I’ve been wanting to write this one for over a week now, but haven’t found the time. Here’s a quick take.
Crawford is Over-paid
First, I was waiting all fall to see who would overpay for Crawford. I did not think it would be the Red Sox. Crawford is an athletic talent–but there is no way a player with an OPS under .900 should cross the 15 million a year mark. Especially not a 29 year old player built on speed with questionable career plate discipline.
Go look at what an exceptional speedster like Tim Raines did after his 29th birthday compared to before: from 1982 to 1988 Raines hit .306 / .392 / .447 with 75 SB, 90 BB’s, and 285 TB per 162 games. From 1989 to 1995, Raines dropped to .284 / .378 / .406 with 42 SB, 92 BB’s, and 246 TB per 162 games. Cutting off his shortened first year, from 2003 to 2010 Crawford compiled a .299 / .340 / .448 line with 56 SB, 40 BB’s, and 293 TB per 162 games.
My point in showing these numbers is two-fold–first, obviously, I expect that Crawford’s production, predicated on speed, will diminish as he crosses 30. Second, to show that Tim Raines‘ production was amplified by something that Crawford has never displayed–plate discipline. Even in his last two “big money” seasons, Crawford has only totaled 97 walks, while striking out 203 times. During the second half of his career, Raines never walked fewer than 61 times (and the 61 was in a strike-shortened 101 game 1994 campaign). Furthermore, during the second half of his career Raines never struck out more than 68 times and averaged only 62 k’s per 162 games (thus far, Crawford averages 102 k’s/162).
And, oh, by the way, does anyone think that Tim Raines was ever worth 20 million a season? Because that’s what we just paid Crawford. I’m not sure if I think Tim Raines is a better player than Crawford–but one can legitimately raise the question. And the very fact that you can entertain the question suggests the Red Sox made a big mistake (it also, I believe, suggests that Jacoby Ellsbury‘s long-term tenure with the Sox is in question, since the two are such similar players–but that’s left for another day, another post).

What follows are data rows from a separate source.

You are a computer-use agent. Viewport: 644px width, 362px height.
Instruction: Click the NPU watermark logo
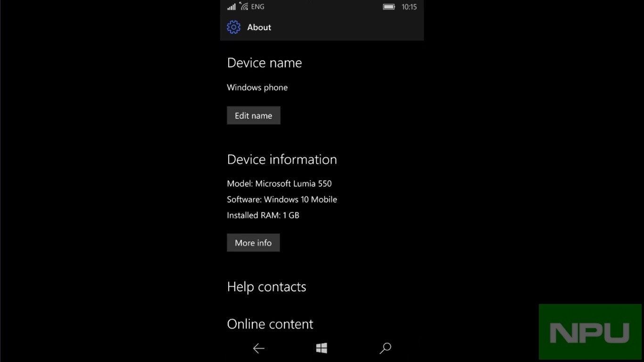pos(590,332)
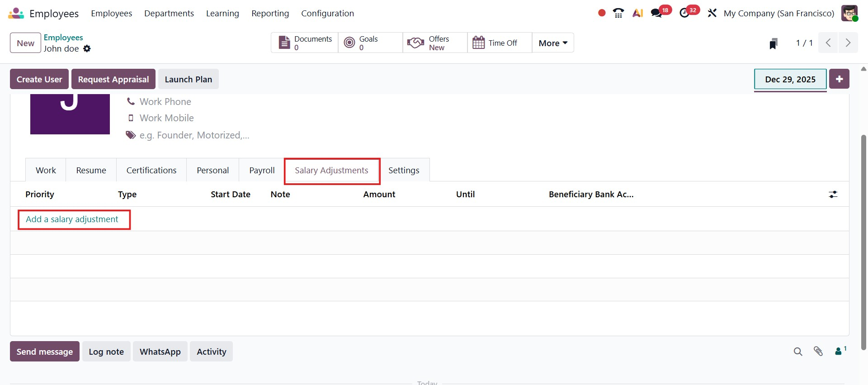Open the My Company (San Francisco) switcher
Viewport: 868px width, 385px height.
coord(778,13)
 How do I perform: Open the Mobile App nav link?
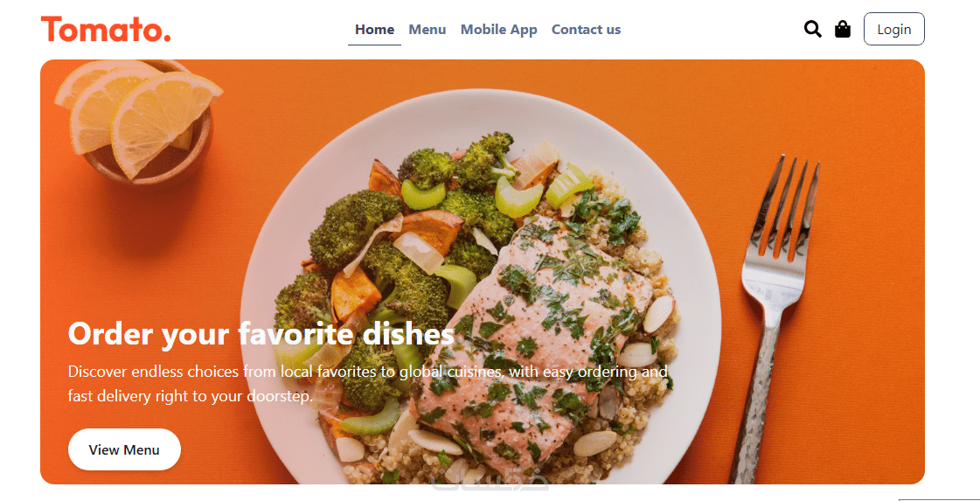(x=499, y=30)
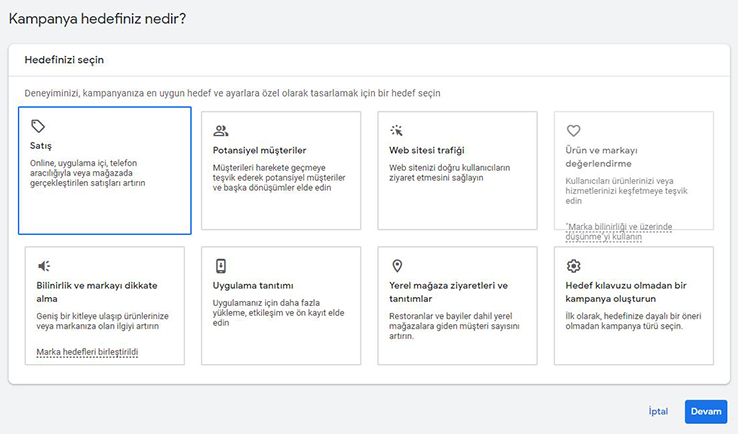Click the price tag icon for Satış

[38, 126]
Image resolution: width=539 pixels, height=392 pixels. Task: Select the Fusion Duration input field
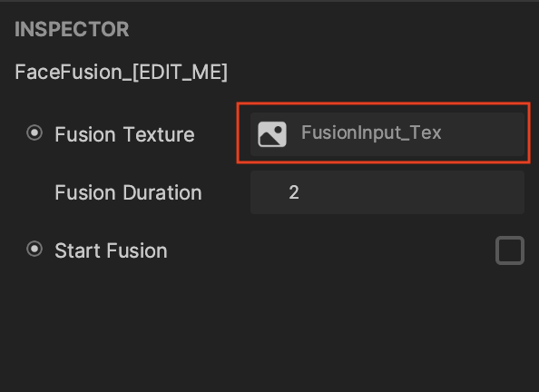pyautogui.click(x=387, y=192)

I’m a pretty big fan of Baseball Evalution’s Stat Geek Baseball–and they valued Crawford similar to Shane Victorino, projecting a contract of 5 years and 60 million. Everyone knew that he would get more than statistical value, but the Sox nearly doubled their projection. Boo.
As a Red Sox fan, this is “kinda” a tough trade deadline.

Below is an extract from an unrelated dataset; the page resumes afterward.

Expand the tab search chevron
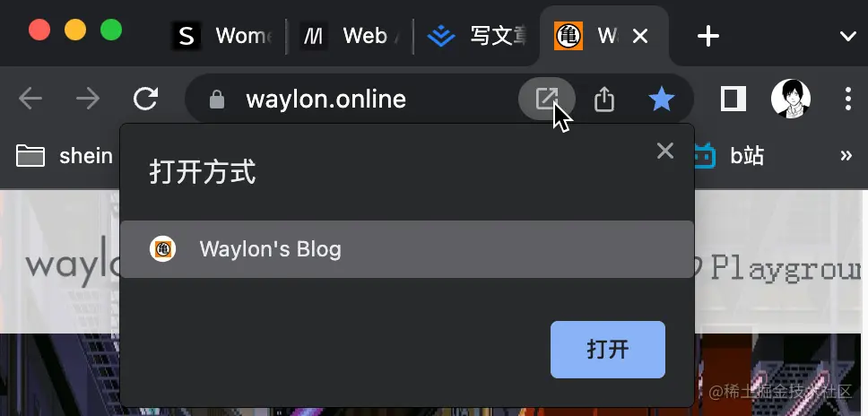Image resolution: width=868 pixels, height=416 pixels. 848,37
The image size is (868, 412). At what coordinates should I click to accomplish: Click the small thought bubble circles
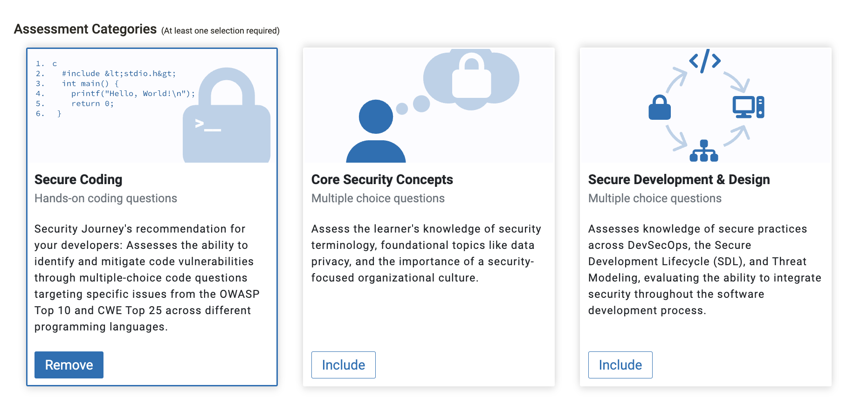(413, 105)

The Yankees got better, but not that much better. Kearns is a quality reserve; his career .258/.353/.426 line pretty much screams replacement player. I’m glad to see them pick up Berkman, just because I think that tank is empty and that contract is large (though the Astros are flipping part of the bill). Its fun to watch the Yanks give up prospects and waste money. Wood is the big pick-up here, and the one that the Yanks got for nothing. If Woods underperforms, the Yanks can cut him. If he returns to last years form, then the Yanks grabbed a quality arm on the cheap for what figures to be a ridiculously tight August and September.
The Sox, on the other hand, were uncharacteristically quiet. Of course, the Sox expect most of their position players to return in the next couple weeks, so investing prospects for temporary replacements didn’t make sense. Yes, we acquired Saltimacchia. This would have been front-page news a few years ago. As my cousin Andy put it, The Paw Sox got a nice upgrade at catcher for their stretch run.
But we didn’t acquire the one thing we really needed: relief help. In fact, we gave up on one arm–Ramon Ramirez, acquired in the Crisp deal a few years back. This really surprised me–because although Ramirez has struggled a bit this year, he’s a proven guy. I believe I heard whispers that he wasn’t too happy with his role on the team, and this likely mandated a move. Because, while his stats aren’t quite as good as 2008 or 2009, they are still better than a lot of relief pitchers around the league.
While I am disappointed that we didn’t get a reliever, I’m also happy we aren’t the Twins. Minnesota gave up one of their best offensive prospects, catcher Wilson Ramos to rent Nationals closer Matt Capps. In 1519 career plate appearances, Ramos has a .283/.330/.426 minor league line. And he can catch well. Capps is a vanilla closer–he’s never topped 30 saves in a season, has a craptastic K/9 ratio, and an un-inspiring 3.47 ERA. Yahoo has a great post up with all the complaints of Twins fans for overpaying for Capps.
The Sox were supposedly in the bidding for Capps. And the whole situation stings my memory with a needle from 1990. Remember the ghost of Larry Anderson? The Red Sox traded a first base prospect with a career .321/.390/.436 minor league line to the Astros to rent a journeyman starter/reliever. Anderson pitched X innings and won Y games. That prospect, Jeff Bagwell, hit 449 home runs, drove in 1529 RBI, and retired with a .948 OPS. Oops.
So while we didn’t really get any help, we didn’t make a regrettable mistake. I generally like the Twins, so let’s hope they don’t regret this trade 20 years later.